[Begin EXTRACTED MATERIAL]
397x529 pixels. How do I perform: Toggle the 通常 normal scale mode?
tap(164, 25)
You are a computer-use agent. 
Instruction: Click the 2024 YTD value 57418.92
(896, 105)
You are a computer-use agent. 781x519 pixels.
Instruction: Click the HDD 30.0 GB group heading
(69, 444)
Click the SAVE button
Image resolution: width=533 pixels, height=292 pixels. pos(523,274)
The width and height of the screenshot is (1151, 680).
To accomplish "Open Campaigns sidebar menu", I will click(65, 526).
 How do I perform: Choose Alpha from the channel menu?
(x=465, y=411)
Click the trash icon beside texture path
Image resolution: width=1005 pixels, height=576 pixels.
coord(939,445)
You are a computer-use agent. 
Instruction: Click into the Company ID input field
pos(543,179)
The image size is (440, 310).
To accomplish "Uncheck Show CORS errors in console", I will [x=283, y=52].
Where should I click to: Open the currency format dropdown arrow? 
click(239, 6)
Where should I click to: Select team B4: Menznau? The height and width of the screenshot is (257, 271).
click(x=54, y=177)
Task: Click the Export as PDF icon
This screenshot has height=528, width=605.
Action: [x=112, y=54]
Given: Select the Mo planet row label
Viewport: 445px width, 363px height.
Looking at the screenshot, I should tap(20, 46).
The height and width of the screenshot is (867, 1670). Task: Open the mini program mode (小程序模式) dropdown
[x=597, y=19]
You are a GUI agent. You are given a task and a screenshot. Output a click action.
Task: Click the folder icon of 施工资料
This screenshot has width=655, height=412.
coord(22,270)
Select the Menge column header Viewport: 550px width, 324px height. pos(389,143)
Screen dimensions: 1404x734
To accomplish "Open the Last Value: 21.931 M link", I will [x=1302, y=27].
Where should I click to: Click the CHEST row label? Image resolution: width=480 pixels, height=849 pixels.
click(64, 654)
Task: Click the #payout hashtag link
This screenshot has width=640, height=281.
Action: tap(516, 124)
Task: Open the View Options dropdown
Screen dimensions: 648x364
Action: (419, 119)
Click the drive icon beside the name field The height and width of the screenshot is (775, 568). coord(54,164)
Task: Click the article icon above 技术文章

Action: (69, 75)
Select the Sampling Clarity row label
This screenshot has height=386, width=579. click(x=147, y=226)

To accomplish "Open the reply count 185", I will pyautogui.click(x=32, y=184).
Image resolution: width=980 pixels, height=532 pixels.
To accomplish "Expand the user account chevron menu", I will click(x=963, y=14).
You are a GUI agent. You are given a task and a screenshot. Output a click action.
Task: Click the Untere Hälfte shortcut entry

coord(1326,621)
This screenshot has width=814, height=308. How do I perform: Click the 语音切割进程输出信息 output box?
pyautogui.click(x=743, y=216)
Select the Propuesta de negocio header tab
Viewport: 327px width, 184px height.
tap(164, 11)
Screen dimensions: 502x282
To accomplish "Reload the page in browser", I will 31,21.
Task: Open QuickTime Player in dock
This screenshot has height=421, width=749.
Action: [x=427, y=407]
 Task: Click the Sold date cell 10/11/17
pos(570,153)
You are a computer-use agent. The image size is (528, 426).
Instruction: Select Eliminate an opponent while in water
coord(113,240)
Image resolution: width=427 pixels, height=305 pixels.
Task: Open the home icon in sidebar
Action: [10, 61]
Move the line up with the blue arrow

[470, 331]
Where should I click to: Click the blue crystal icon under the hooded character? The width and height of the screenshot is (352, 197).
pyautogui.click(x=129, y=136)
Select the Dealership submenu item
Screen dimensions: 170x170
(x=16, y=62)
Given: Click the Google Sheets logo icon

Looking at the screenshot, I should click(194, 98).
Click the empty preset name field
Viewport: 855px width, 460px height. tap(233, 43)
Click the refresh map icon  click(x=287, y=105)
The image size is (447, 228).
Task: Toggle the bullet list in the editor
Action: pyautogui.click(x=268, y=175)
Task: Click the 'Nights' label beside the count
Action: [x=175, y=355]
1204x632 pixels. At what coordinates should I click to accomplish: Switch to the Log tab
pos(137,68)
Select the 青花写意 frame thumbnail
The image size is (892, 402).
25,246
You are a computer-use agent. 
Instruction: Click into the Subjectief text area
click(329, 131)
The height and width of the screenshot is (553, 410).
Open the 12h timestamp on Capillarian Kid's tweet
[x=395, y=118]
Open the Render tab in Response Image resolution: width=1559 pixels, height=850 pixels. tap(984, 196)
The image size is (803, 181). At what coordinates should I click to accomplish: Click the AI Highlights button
[End EXTRACTED MATERIAL]
TASK TO CARRY OUT:
Rename "row label" to "row heading" in the lines from the one containing "The height and width of the screenshot is (867, 1670)." through the one containing "coord(1326,621)", inclusive. Write out only those lines, changing nothing else.

RESPONSE:
The height and width of the screenshot is (867, 1670). Task: Open the mini program mode (小程序模式) dropdown
[x=597, y=19]
You are a GUI agent. You are given a task and a screenshot. Output a click action.
Task: Click the folder icon of 施工资料
This screenshot has width=655, height=412.
coord(22,270)
Select the Menge column header Viewport: 550px width, 324px height. pos(389,143)
Screen dimensions: 1404x734
To accomplish "Open the Last Value: 21.931 M link", I will [x=1302, y=27].
Where should I click to: Click the CHEST row heading? Image resolution: width=480 pixels, height=849 pixels.
click(64, 654)
Task: Click the #payout hashtag link
This screenshot has width=640, height=281.
Action: tap(516, 124)
Task: Open the View Options dropdown
Screen dimensions: 648x364
Action: (419, 119)
Click the drive icon beside the name field The height and width of the screenshot is (775, 568). coord(54,164)
Task: Click the article icon above 技术文章

Action: (69, 75)
Select the Sampling Clarity row heading
This screenshot has height=386, width=579. click(x=147, y=226)

To accomplish "Open the reply count 185", I will pyautogui.click(x=32, y=184).
Image resolution: width=980 pixels, height=532 pixels.
To accomplish "Expand the user account chevron menu", I will click(x=963, y=14).
You are a GUI agent. You are given a task and a screenshot. Output a click action.
Task: Click the Untere Hälfte shortcut entry

coord(1326,621)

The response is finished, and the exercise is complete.